Software & Data Management
The V8.3 software suite provides audit-trail-enabled operation compliant with FDA 21 CFR Part 11 requirements—including electronic signatures, user role-based access control, and immutable raw data logging. All calibration parameters, sample metadata, and measurement sequences are stored in encrypted SQLite databases with timestamped revision history. Reporting outputs include ISO 4406 contamination codes, particle size distribution histograms (log-normal or Rosin-Rammler fitting), cumulative counts per channel, and trend charts with statistical process control (SPC) overlays. iPad-native wireless acquisition allows remote sampling initiation, live waveform viewing, and report export via secure Wi-Fi—without compromising data integrity or network isolation requirements in GMP environments.
Applications
- Real-time UPW loop monitoring in semiconductor front-end fabs (per SEMI F63)
- In-process validation of final rinse steps for silicon wafers, flat-panel display substrates, and MEMS components
- Quality release testing of injectables, ophthalmic solutions, and biologics per USP
- Integrity assessment of nanofiltration membranes used in API purification and cell culture media preparation
- Contamination diagnostics in hydraulic fluid conditioning systems and aerospace lubricant reclamation lines
- Research-grade particulate stability profiling of colloidal dispersions, liposomal formulations, and nanoparticle suspensions
FAQ
What regulatory standards does the PMT-2 meet for pharmaceutical applications?
The instrument complies with USP , EP 2.9.19, ChP 2020, and ISO 21501-4; calibration and verification procedures follow JJG 1061 and can be extended to ISO/IEC 17025 accreditation.
Can the PMT-2 be integrated into an existing cleanroom monitoring network?
Yes—it supports Modbus TCP, OPC UA, and 4–20 mA analog interfaces for seamless integration with BMS, MES, or centralized particle surveillance platforms.
Is sensor recalibration required between different liquid matrices?
No; the dual-laser optical design compensates for refractive index variance across aqueous and organic solvents without hardware reconfiguration.
How is data integrity ensured during long-term unattended operation?

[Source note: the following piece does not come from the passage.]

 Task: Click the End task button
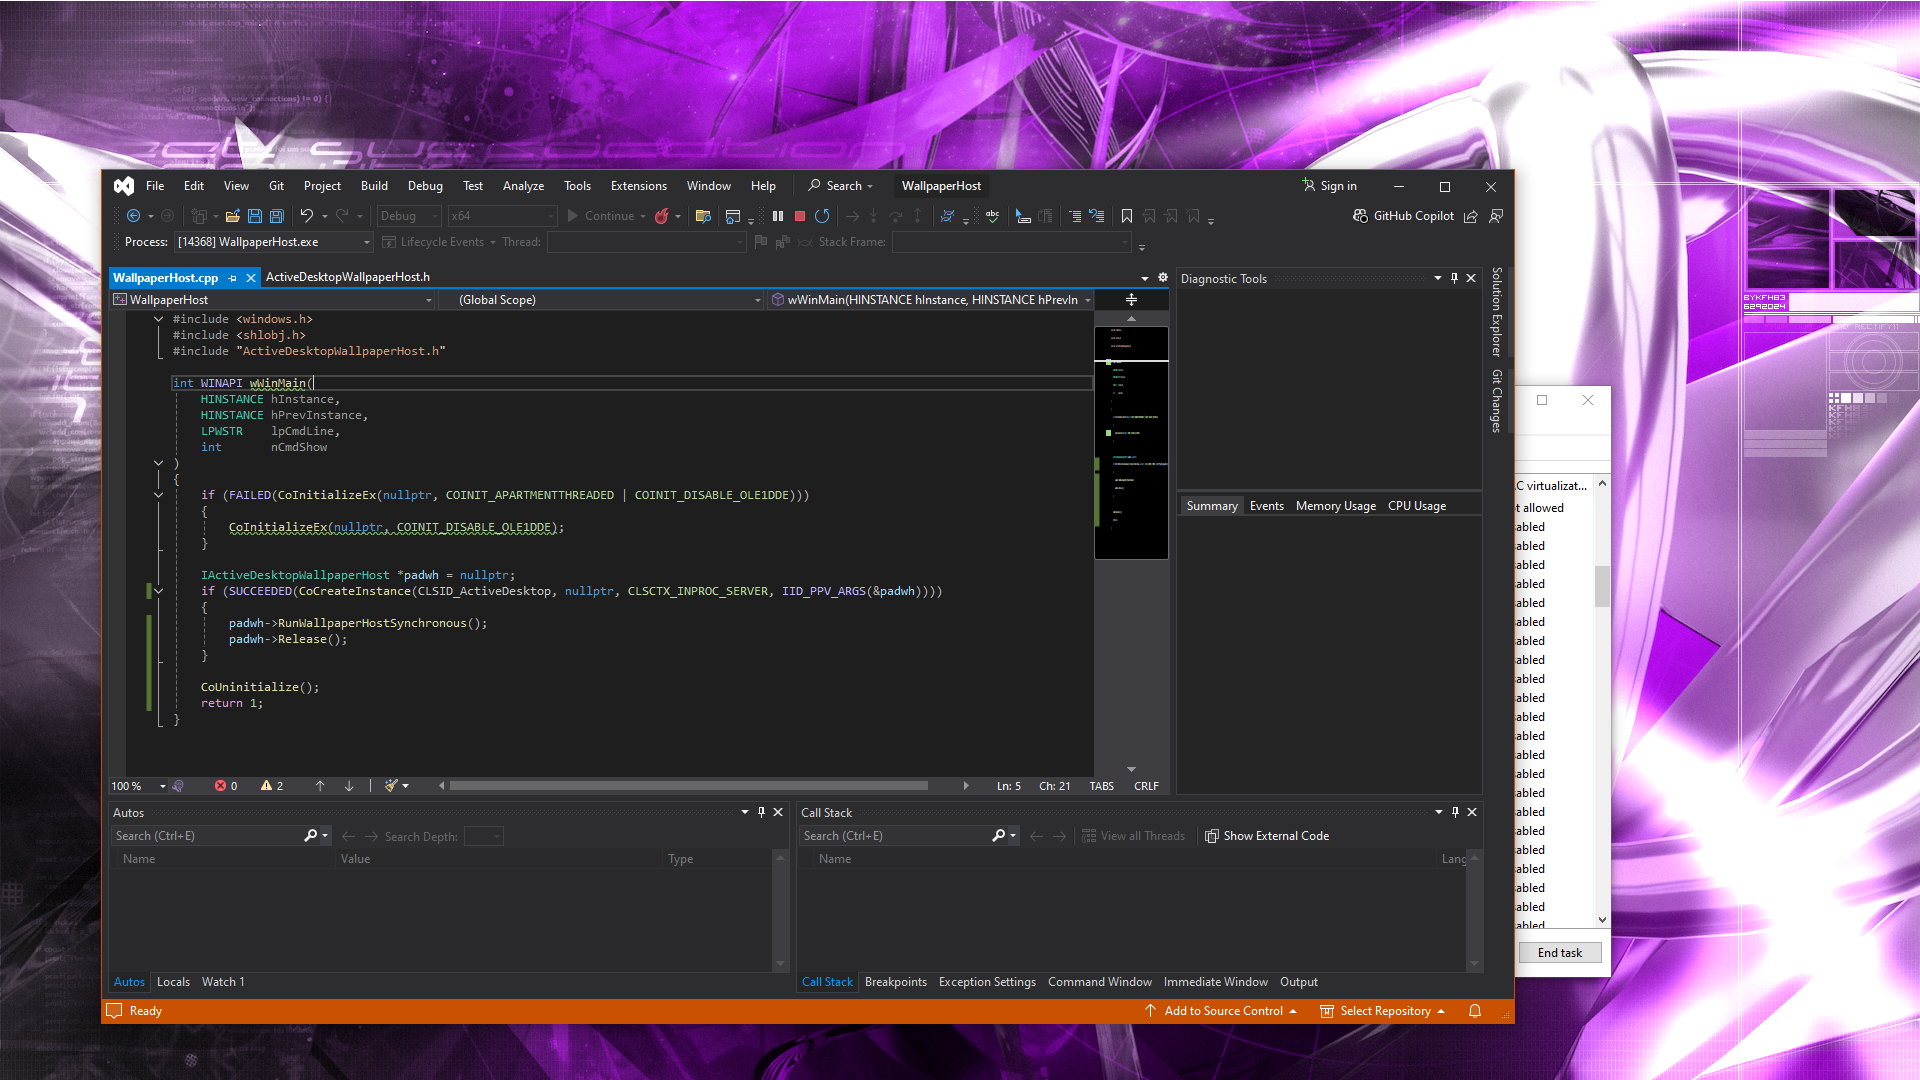point(1559,953)
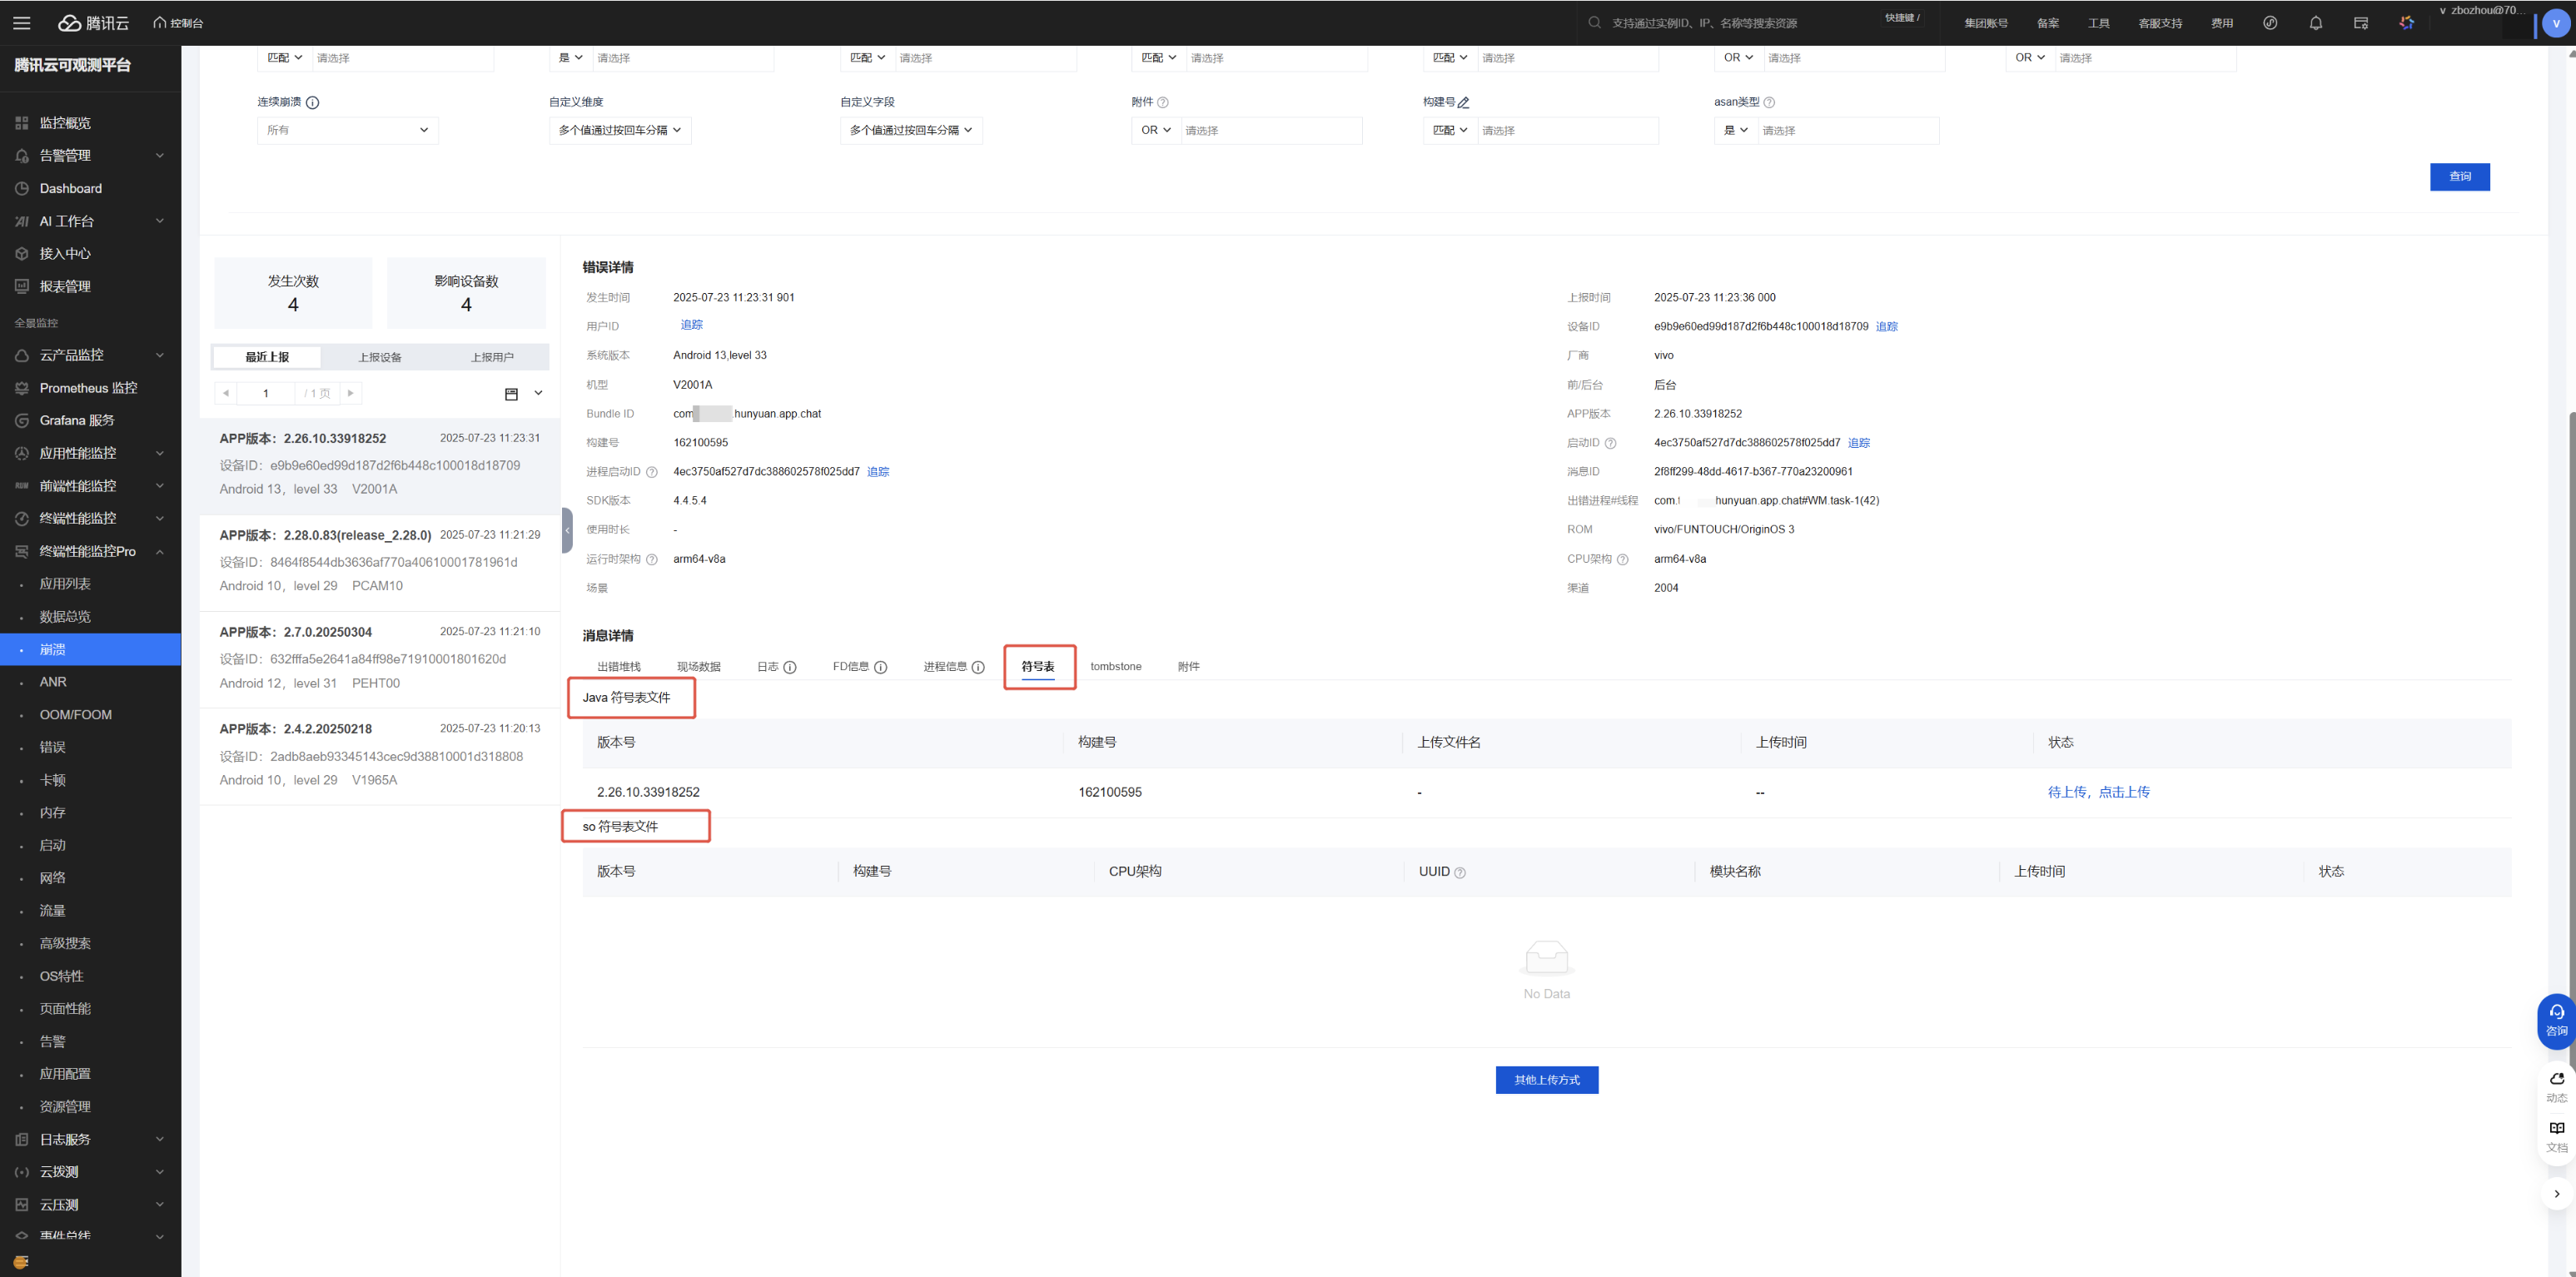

V8.3 enforces automatic checksum validation, cyclic redundancy checks on all acquired waveforms, and write-once archival storage with SHA-256 hashing for each measurement session.
Does the system support GLP/GMP-compliant audit trails?
Yes—full electronic record retention includes operator ID, timestamped parameter changes, calibration event logs, and digital signature capture aligned with Annex 11 and ALCOA+ principles.